• **What you will do**
Copy exactly, line for line, the part of the listing from the line containing "Instruction: Click the Save All toolbar icon" through its last line, and nothing else.

• **Source material**
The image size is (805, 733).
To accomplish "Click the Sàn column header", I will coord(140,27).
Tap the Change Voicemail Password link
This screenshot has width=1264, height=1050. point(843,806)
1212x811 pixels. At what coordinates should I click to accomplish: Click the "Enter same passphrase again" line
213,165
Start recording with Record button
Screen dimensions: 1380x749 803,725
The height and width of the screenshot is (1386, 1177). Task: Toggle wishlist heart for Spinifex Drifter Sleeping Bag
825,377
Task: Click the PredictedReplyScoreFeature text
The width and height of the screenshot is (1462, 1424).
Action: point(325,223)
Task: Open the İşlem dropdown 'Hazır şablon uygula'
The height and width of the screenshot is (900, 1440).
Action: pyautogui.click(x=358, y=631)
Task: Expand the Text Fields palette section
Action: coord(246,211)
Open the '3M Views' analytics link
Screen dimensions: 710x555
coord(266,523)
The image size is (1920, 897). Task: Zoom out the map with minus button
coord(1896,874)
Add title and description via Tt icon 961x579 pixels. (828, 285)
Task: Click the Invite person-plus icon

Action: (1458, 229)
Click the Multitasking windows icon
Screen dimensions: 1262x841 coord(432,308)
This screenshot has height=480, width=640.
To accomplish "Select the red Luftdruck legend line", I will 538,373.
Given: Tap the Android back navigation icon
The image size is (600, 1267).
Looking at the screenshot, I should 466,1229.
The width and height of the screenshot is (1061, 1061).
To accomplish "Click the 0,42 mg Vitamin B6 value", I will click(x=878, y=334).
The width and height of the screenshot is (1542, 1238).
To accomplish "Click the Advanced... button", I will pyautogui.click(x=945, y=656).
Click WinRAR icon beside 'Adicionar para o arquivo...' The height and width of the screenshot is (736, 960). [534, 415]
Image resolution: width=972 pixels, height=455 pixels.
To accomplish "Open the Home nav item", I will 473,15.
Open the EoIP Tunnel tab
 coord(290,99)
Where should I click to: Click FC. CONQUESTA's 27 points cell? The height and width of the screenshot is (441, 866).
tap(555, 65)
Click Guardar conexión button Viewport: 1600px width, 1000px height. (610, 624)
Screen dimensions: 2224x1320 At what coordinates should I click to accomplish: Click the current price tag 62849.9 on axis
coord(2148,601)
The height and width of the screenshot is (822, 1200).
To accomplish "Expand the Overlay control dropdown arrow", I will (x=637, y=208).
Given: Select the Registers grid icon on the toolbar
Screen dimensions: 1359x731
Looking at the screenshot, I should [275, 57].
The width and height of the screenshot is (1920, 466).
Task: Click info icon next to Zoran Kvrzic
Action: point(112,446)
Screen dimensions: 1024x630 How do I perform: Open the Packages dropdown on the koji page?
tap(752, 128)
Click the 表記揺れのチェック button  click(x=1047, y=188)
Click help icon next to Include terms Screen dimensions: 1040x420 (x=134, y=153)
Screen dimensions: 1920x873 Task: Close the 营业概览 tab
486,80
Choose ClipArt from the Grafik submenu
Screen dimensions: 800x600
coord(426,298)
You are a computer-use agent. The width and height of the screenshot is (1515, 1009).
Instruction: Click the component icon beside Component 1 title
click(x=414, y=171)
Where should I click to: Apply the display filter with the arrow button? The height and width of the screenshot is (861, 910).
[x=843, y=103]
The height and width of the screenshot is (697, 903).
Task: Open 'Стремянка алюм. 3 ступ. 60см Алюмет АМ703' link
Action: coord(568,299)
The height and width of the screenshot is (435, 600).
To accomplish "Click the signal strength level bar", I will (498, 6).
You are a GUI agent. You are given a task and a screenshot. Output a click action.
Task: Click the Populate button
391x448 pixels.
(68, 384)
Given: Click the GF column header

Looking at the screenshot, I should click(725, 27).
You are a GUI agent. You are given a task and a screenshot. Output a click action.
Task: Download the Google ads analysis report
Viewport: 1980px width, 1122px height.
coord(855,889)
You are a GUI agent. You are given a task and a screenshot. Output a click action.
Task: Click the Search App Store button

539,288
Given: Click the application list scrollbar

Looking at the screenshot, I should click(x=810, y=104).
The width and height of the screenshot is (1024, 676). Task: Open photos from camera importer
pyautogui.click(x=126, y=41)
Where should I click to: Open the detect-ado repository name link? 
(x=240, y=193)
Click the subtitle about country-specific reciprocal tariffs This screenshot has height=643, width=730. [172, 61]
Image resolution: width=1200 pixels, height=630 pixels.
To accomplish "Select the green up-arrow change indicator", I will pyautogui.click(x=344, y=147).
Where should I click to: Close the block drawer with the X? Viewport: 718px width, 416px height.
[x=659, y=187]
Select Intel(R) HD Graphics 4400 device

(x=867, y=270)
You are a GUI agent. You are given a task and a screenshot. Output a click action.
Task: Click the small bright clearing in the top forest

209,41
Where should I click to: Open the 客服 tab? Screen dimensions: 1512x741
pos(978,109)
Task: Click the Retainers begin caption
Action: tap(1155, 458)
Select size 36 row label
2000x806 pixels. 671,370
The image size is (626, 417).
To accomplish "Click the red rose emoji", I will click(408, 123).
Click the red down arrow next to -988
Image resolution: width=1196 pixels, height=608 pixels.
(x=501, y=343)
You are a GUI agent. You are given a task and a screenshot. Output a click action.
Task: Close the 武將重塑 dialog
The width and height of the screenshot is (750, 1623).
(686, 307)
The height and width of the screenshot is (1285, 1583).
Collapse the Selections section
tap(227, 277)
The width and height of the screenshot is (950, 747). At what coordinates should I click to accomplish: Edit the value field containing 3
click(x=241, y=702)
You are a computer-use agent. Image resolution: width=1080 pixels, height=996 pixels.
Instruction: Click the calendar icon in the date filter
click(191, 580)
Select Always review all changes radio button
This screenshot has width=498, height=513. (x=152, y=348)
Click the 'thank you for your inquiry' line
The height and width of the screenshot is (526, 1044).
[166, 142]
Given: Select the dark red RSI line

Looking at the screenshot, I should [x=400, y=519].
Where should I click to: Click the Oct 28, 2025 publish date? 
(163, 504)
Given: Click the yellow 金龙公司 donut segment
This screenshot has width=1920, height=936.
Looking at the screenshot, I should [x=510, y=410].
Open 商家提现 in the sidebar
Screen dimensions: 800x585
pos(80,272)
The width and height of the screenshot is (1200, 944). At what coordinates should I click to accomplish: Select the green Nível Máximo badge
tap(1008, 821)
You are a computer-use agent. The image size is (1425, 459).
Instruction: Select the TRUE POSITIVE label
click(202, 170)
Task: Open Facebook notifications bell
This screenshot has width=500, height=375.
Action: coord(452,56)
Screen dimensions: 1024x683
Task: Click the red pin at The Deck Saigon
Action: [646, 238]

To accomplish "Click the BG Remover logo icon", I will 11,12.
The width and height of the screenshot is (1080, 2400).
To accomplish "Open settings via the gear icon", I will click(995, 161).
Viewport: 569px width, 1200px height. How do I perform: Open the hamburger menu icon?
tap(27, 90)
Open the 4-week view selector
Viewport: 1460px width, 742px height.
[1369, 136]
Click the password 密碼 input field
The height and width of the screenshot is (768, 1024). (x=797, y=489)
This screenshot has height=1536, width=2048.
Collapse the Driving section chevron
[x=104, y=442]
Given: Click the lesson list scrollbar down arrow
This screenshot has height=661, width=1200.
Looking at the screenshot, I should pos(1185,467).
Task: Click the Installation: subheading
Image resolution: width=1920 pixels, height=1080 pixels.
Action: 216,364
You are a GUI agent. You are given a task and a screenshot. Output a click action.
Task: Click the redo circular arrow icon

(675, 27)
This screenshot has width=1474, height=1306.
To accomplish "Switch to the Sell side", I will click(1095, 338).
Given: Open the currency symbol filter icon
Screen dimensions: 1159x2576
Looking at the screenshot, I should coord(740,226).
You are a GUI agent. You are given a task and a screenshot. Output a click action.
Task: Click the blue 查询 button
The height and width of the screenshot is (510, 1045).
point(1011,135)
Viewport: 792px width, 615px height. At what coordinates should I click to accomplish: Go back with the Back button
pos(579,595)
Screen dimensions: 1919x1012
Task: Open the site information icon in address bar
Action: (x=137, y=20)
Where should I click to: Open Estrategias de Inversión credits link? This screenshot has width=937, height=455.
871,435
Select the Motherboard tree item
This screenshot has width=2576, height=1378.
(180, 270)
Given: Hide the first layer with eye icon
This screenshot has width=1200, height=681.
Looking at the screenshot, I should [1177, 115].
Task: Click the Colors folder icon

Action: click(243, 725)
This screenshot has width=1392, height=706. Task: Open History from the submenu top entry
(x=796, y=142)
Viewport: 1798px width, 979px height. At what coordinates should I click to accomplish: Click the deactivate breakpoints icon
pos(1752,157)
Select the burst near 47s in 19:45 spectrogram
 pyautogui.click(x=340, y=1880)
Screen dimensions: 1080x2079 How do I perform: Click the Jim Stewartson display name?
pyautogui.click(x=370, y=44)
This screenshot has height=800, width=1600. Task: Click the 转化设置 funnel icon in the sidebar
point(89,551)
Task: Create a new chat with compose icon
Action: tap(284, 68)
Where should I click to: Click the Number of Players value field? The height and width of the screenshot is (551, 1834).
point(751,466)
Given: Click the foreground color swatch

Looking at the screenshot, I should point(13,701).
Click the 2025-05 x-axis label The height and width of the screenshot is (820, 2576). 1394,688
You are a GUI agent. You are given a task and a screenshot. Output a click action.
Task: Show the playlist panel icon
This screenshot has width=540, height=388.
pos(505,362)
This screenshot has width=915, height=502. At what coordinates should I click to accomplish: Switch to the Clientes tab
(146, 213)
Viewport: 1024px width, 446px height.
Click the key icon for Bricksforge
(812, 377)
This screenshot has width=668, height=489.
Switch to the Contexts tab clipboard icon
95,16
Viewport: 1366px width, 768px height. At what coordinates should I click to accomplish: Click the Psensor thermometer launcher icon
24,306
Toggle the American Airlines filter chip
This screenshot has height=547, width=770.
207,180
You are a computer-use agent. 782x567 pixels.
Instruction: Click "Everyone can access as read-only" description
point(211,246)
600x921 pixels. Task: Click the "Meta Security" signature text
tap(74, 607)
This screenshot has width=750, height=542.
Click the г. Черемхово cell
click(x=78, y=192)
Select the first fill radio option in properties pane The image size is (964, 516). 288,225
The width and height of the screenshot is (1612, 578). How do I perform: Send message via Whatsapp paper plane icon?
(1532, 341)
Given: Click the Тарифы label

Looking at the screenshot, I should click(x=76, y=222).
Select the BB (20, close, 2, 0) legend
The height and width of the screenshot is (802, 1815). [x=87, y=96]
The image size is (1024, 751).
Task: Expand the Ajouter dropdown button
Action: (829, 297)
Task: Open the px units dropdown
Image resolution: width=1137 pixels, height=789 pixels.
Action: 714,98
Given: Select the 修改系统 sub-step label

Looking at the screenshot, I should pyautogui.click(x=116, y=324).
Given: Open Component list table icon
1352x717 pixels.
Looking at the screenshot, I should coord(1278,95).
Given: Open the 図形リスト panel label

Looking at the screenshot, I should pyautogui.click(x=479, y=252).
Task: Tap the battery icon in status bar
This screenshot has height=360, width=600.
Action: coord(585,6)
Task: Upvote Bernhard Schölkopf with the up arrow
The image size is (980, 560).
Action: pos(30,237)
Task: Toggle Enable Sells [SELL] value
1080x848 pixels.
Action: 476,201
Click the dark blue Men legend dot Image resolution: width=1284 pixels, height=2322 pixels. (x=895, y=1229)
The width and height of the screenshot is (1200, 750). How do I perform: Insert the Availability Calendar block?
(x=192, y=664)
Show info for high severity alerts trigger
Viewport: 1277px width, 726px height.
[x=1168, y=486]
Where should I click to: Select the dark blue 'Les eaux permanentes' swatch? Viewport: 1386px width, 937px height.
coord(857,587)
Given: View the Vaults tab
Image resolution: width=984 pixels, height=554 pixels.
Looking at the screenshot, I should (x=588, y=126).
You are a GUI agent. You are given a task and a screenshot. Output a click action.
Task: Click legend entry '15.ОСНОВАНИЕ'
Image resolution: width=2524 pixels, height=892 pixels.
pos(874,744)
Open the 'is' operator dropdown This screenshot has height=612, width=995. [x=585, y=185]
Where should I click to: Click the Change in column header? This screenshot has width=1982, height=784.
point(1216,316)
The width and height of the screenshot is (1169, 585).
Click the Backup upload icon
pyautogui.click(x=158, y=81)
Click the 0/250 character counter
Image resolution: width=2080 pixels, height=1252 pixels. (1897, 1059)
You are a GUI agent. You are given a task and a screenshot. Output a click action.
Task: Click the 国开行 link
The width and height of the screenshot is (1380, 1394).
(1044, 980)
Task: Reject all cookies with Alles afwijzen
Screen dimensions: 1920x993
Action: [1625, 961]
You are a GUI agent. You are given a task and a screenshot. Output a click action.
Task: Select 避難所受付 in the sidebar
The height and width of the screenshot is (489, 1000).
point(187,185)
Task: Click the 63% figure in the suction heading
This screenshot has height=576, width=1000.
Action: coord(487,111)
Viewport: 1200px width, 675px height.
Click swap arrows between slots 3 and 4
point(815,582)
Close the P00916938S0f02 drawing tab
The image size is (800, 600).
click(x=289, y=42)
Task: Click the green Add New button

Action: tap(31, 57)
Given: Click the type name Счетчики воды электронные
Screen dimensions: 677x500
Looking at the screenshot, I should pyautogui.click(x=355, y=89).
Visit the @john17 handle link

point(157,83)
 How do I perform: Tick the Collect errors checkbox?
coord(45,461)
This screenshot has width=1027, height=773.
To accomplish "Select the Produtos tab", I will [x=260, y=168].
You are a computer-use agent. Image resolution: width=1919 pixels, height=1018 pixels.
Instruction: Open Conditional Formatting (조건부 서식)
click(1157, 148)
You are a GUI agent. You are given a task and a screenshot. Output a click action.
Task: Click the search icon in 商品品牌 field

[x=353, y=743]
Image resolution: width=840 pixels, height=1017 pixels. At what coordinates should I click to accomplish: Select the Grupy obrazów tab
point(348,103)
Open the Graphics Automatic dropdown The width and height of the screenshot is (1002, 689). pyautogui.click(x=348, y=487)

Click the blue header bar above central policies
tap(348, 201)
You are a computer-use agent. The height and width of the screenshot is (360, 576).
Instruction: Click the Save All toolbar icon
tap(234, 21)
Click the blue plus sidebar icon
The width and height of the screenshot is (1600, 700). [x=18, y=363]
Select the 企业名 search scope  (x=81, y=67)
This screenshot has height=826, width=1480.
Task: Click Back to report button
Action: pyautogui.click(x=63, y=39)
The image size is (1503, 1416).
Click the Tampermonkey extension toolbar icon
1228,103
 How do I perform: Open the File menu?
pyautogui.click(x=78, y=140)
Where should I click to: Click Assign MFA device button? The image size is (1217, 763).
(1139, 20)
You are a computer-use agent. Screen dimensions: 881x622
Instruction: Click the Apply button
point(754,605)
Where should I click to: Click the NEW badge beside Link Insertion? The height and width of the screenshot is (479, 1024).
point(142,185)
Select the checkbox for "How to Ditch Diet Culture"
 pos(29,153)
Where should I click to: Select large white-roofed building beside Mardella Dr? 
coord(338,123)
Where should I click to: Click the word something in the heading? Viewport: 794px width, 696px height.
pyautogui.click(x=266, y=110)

• **Result for this exercise**
Instruction: Click the Save All toolbar icon
tap(234, 21)
Click the blue plus sidebar icon
The width and height of the screenshot is (1600, 700). [x=18, y=363]
Select the 企业名 search scope  (x=81, y=67)
This screenshot has height=826, width=1480.
Task: Click Back to report button
Action: pyautogui.click(x=63, y=39)
The image size is (1503, 1416).
Click the Tampermonkey extension toolbar icon
1228,103
 How do I perform: Open the File menu?
pyautogui.click(x=78, y=140)
Where should I click to: Click Assign MFA device button? The image size is (1217, 763).
(1139, 20)
You are a computer-use agent. Screen dimensions: 881x622
Instruction: Click the Apply button
point(754,605)
Where should I click to: Click the NEW badge beside Link Insertion? The height and width of the screenshot is (479, 1024).
point(142,185)
Select the checkbox for "How to Ditch Diet Culture"
 pos(29,153)
Where should I click to: Select large white-roofed building beside Mardella Dr? 
coord(338,123)
Where should I click to: Click the word something in the heading? Viewport: 794px width, 696px height.
pyautogui.click(x=266, y=110)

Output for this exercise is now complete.